Shares of Assurant Inc. ticked higher Friday, after the New York-based insurer announced plans to acquire General Electric Co's warranty management group, which sells warranties for major appliances and consumer electronics.
Shares gained 88 cents to $57.86 in afternoon trading. The stock has fallen 19 percent since peaking at a 52-week high of $71.31 in July and is down 14 percent so far this year.
Assurant will pay GE $140 million in cash for the sale and transfer of certain assets and will assume certain liabilities.

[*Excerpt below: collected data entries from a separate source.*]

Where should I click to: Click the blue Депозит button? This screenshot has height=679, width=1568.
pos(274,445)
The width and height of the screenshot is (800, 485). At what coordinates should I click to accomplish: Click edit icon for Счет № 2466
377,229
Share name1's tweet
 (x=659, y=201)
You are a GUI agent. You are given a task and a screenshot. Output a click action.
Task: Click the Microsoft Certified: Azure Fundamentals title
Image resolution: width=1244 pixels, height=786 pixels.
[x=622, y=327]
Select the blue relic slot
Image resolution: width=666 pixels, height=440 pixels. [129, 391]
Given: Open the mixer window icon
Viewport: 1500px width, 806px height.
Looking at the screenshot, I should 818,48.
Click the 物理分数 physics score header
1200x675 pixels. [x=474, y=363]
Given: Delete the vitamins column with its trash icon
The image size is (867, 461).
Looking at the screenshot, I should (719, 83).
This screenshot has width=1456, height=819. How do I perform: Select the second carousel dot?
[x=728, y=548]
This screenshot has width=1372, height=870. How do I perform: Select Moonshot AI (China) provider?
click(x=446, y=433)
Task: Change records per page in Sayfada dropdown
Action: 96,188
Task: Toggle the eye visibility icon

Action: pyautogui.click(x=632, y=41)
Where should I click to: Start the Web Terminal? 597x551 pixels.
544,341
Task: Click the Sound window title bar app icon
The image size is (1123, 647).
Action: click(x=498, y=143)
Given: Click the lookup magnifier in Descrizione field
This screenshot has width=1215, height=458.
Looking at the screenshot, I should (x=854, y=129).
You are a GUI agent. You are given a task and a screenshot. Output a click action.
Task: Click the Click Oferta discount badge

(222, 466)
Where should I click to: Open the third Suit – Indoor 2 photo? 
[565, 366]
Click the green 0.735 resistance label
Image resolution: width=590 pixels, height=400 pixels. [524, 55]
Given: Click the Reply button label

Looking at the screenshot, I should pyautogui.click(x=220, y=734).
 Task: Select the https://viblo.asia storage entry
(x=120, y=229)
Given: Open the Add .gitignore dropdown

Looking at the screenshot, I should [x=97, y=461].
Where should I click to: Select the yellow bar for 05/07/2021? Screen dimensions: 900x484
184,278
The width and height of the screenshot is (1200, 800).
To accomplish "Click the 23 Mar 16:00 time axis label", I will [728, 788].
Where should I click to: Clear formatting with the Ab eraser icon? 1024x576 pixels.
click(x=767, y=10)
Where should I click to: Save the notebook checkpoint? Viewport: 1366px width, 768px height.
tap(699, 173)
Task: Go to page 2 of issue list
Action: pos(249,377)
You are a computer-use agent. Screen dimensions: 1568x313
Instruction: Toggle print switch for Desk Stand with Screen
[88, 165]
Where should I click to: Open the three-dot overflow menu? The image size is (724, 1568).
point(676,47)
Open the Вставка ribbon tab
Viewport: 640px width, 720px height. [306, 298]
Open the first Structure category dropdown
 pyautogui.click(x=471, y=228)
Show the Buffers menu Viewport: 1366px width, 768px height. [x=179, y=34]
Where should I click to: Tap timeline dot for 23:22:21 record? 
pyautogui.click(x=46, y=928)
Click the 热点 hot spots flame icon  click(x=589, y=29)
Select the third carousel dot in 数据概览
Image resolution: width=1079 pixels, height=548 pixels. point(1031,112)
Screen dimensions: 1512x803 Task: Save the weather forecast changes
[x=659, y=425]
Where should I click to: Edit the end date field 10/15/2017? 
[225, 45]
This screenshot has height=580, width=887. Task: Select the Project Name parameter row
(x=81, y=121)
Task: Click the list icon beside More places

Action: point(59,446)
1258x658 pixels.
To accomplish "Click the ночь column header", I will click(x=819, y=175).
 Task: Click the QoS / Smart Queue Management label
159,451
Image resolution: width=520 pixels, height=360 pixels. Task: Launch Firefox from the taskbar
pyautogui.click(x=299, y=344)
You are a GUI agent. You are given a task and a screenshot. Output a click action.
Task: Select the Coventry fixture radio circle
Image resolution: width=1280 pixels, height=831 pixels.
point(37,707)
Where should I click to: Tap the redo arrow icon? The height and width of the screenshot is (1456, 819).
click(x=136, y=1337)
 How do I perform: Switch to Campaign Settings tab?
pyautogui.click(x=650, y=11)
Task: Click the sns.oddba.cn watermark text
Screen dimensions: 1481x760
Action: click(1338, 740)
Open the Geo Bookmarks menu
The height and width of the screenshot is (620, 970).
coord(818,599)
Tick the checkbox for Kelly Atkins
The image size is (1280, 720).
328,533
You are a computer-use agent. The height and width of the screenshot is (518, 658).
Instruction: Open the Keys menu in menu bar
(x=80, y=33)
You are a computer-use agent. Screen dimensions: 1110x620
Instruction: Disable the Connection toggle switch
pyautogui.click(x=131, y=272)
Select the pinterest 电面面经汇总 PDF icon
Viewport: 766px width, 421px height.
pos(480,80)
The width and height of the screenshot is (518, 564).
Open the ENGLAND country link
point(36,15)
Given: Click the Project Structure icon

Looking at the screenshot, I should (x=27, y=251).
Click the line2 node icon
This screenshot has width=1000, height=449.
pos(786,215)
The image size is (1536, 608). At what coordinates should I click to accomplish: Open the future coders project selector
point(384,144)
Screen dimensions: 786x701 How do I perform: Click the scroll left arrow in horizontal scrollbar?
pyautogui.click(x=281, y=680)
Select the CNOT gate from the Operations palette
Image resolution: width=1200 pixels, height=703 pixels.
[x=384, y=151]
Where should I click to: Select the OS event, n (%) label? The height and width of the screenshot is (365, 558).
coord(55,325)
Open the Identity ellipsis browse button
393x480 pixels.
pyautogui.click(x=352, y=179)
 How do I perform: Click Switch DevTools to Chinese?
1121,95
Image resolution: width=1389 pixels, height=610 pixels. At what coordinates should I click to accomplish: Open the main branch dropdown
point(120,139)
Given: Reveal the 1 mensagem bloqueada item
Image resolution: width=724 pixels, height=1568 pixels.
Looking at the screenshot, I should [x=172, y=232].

GE will pay Assurant $115 million in cash in return for Assurant assuming some debts.
Assurant also said late Thursday it signed a 10-year agreement to market extended warranties and service contracts on GE-branded major appliances in the United States.
Citi Investment Research analyst Keith F. Walsh said the deal is a "natural fit," and cements the companies' alliance, which dates back to 2003. He notes that Assurant has spent $335 million so far in 2008 on acquisitions, but with such robust cash flow, there is plenty of capacity for an upcoming larger deal without needing to raise equity.
Goldman Sachs analyst Thomas V. Cholnoky said the acquisition, which is really costing Assurant just $25 million, should enhance the company's extended warranty and service contract business. The company's string of transactions this year has solidified its strong capital position, he wrote in a note to investors, and should aide management in ultimately reaching its return-on-equity targets.